Two sides of one ledger
Think of your body as keeping a daily ledger. On one side is energy in: the calories you eat and drink. On the other is energy out: the calories you burn. Whatever does not balance gets stored — mostly as fat — or drawn down from stores. This is the foundation of energy homeostasis, the body's effort to keep its energy reserves roughly constant over time.
Energy out is not one number. It splits into three big pieces: the energy you burn just staying alive at rest, the energy spent digesting food, and the energy of physical activity. The biggest piece, surprisingly, is the first one.
The resting engine: basal metabolic rate
Even lying perfectly still, your heart beats, your kidneys filter, your brain hums, and every cell maintains its membranes. The energy this baseline costs is your basal metabolic rate (BMR). For most adults it accounts for 60–70% of total daily energy use. Organs like the liver, brain, heart, and kidneys are metabolically expensive even though they are small.
A second contributor is thermogenesis — the production of body heat. Some of it is the obligatory cost of digesting and processing food; some is adaptive, turned up or down by hormones (especially thyroid hormone) and by cold. We will return to heat production when we meet brown fat.

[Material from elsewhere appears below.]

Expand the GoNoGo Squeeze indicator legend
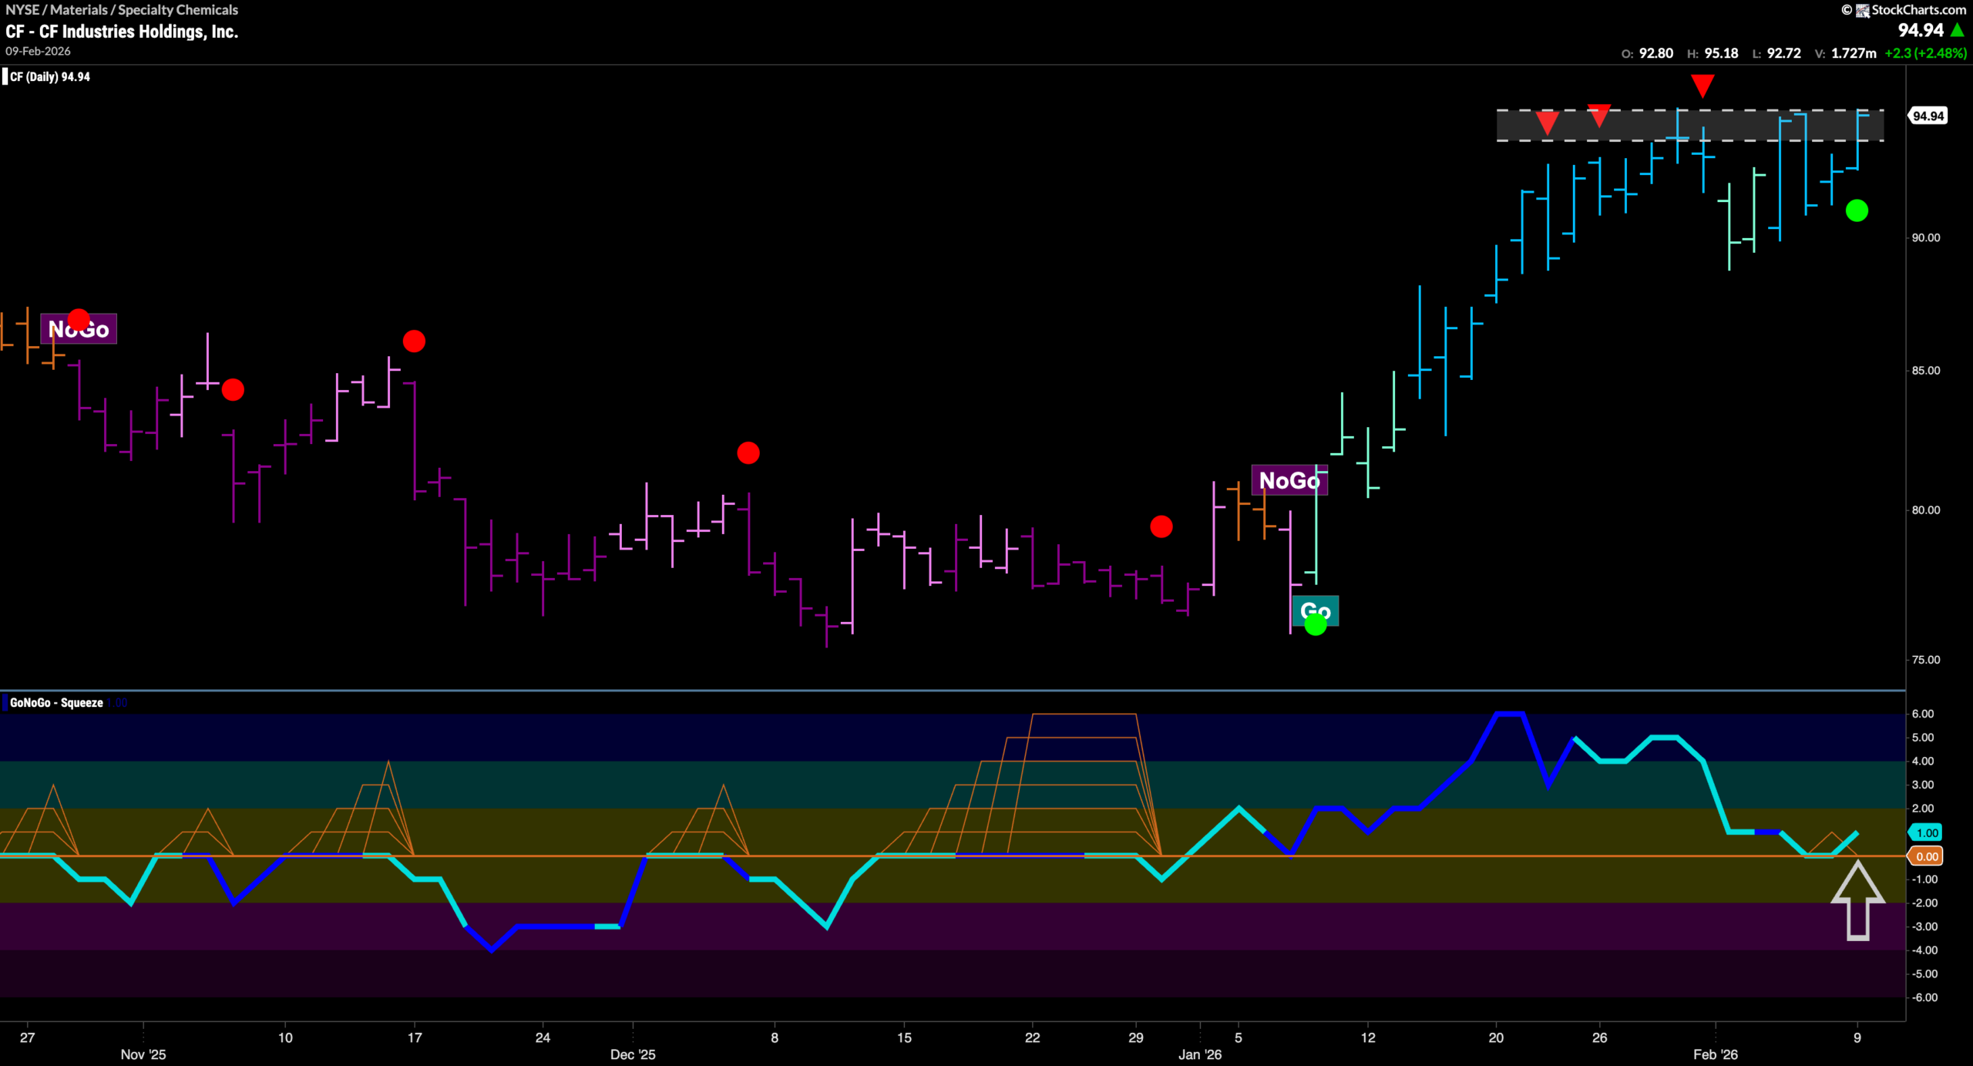 coord(58,702)
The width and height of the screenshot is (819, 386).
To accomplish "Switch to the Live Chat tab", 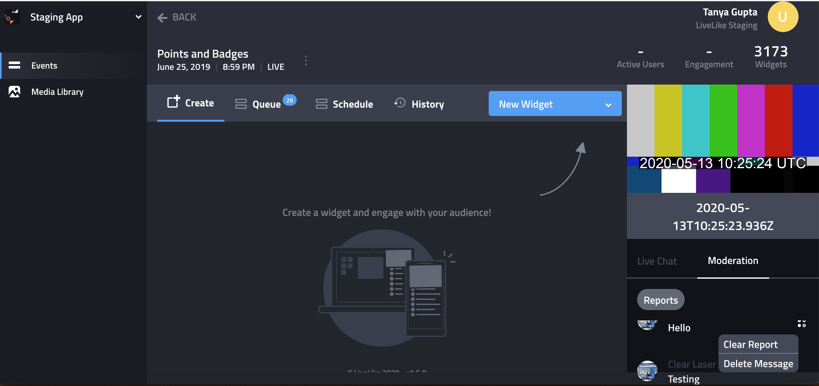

Total daily energy expenditure (a typical sedentary adult) BMR (resting, ~65%) ████████████████ ~1500 kcal Diet-induced thermogenesis ██ ~200 kcal (~10%) Physical activity █████ ~500 kcal (~25%) --------------------------------------------------------- Total ~2200 kcal Note: change weight and BMR changes too — a smaller body burns fewer resting calories, which is why loss plateaus.
Why weight resists change
Here is the key idea of the whole track. Body weight behaves like a regulated variable, similar to body temperature. The body seems to defend a set point — a target level of energy stores — using negative feedback. Eat less for a while and the body lowers its resting burn and ramps up hunger to pull you back. Overeat and it does the opposite. This is the core of set-point theory.